A decade ago, the chronic rheumatic disease was most often attributed to muscle and ligament problems. Some declared it a psychogenic disorder. (Some still do.) More recently, however, studies have linked fibromyalgia with malfunctioning neurotransmitters, neurochemical imbalances and other neuropathic conditions.
“Today, it’s more widely accepted that fibromyalgia is primarily a neurogenic disease,” says Philippe Berenger, MD, a pain management specialist at Cleveland Clinic. “It still doesn’t explain the disease, but it’s a step forward.”
Dr. Berenger bolstered this belief in a presentation at Cleveland Clinic’s 18th Annual Pain Management Symposium in San Diego in March.
Definitions we can agree on
In 1994, the International Association for the Study of Pain (IASP) defined neuropathic pain as “initiated or caused by a primary lesion or dysfunction of the nervous system.” In 2008, the IASP’s Neuropathic Pain Special Interest Group tweaked the definition to include “disease of the somatosensory nervous system.”

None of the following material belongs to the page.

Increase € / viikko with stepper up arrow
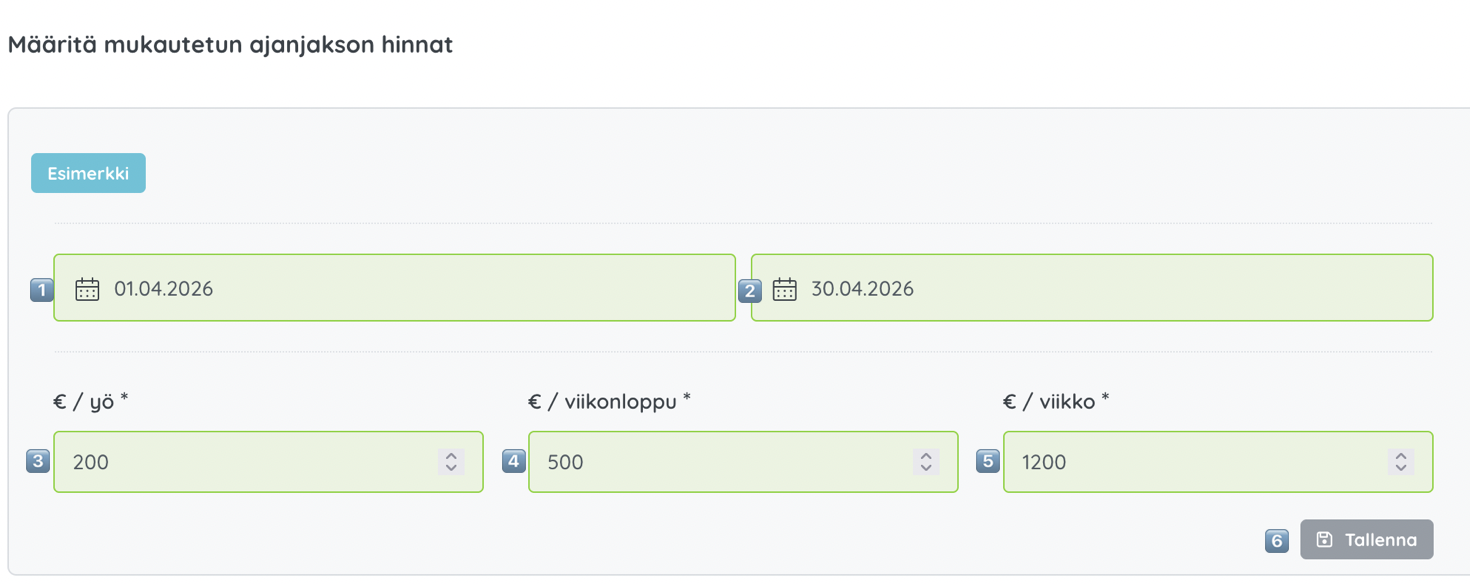Viewport: 1470px width, 584px height. pos(1401,456)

“Fibromyalgia fits these definitions,” says Dr. Berenger. “Although the condition has no anatomically definable lesions, it is marked by altered neurological function in the spinal cord and brain. It can, therefore, be considered a dysfunction of the central inhibitory process of pain control.”
Fibromyalgia’s link to central sensitization
It’s clear that fibromyalgia has mechanisms and pathways associated with central sensitization, he notes. The condition follows similar pathways as other neuropathic pain syndromes, such as complex regional pain syndrome, interstitial cystitis and irritable bowel syndrome.
“All nerves in fibromyalgia patients are more sensitive than they should be — including the brain and spinal cord,” says Dr. Berenger. “Many patients have difficulty with concentration or have hypersensitivity to light, odors or sounds. Some have additional neuropathic pain syndromes or struggle with autonomic dysfunction, such as vasovagal symptoms.”
Central sensitization has been demonstrated in animals and humans by using various triggers (e.g., mustard oil, heat, hypertonic saline injection) to activate nociceptors in skin, viscera or muscle. Sensitization presents as:
Tactile allodynia
Hyperalgesia
Enhanced pressure and thermal sensitivity
Spreading to neighboring nonstimulated sites and remote regions
Increased excitability of spinal cord neurons can cause a series of events:
Increased duration (spontaneous firing) and a growing area of response
Abnormal neuro-anatomical reorganization (new connections between A-beta, A-delta and C fibers, which spread and involve multiple dermatomes)
Diffuse symptoms — which can outlast the stimuli (long-term potentiation)
Newer evidence supports neurogenic claim
In 2014, researchers discovered through skin biopsy that patients with fibromyalgia had lower epidermal nerve fiber density than patients without fibromyalgia. Small fiber neuropathy, therefore, is likely another contributing factor in fibromyalgia pain — and yet more evidence that the condition has neurogenic roots, notes Dr. Berenger.
What this means for treatment
“Most of the drugs used today to treat fibromyalgia — like antidepressants and antiepileptics — are already focused on neurological targets,” says Dr. Berenger.
However, considering fibromyalgia as a central sensitization disorder opens up a larger array of treatment options, he says. Agents active on the central nervous system include:
Sodium channel blockers
Calcium channel blockers
Serotonin-norepinephrine reuptake inhibitors (SNRI)
NMDA receptor antagonists
Nerve growth factor (NGF) inhibitors
Low-dose naltrexone is another treatment option on the horizon. One 2013 study found that the drug significantly reduced pain and improved mood and general satisfaction in people with fibromyalgia. Other studies have reported similar positive responses to the drug.
“It’s all in the mind”
Saying that fibromyalgia is “all in the mind” isn’t entirely wrong, concludes Dr. Berenger.
“Pain pathways and centers are in the brain. And we can employ techniques like mindfulness and biofeedback to control pain,” he says. “However, it’s more helpful — and accurate — to consider it a neurogenic disorder.”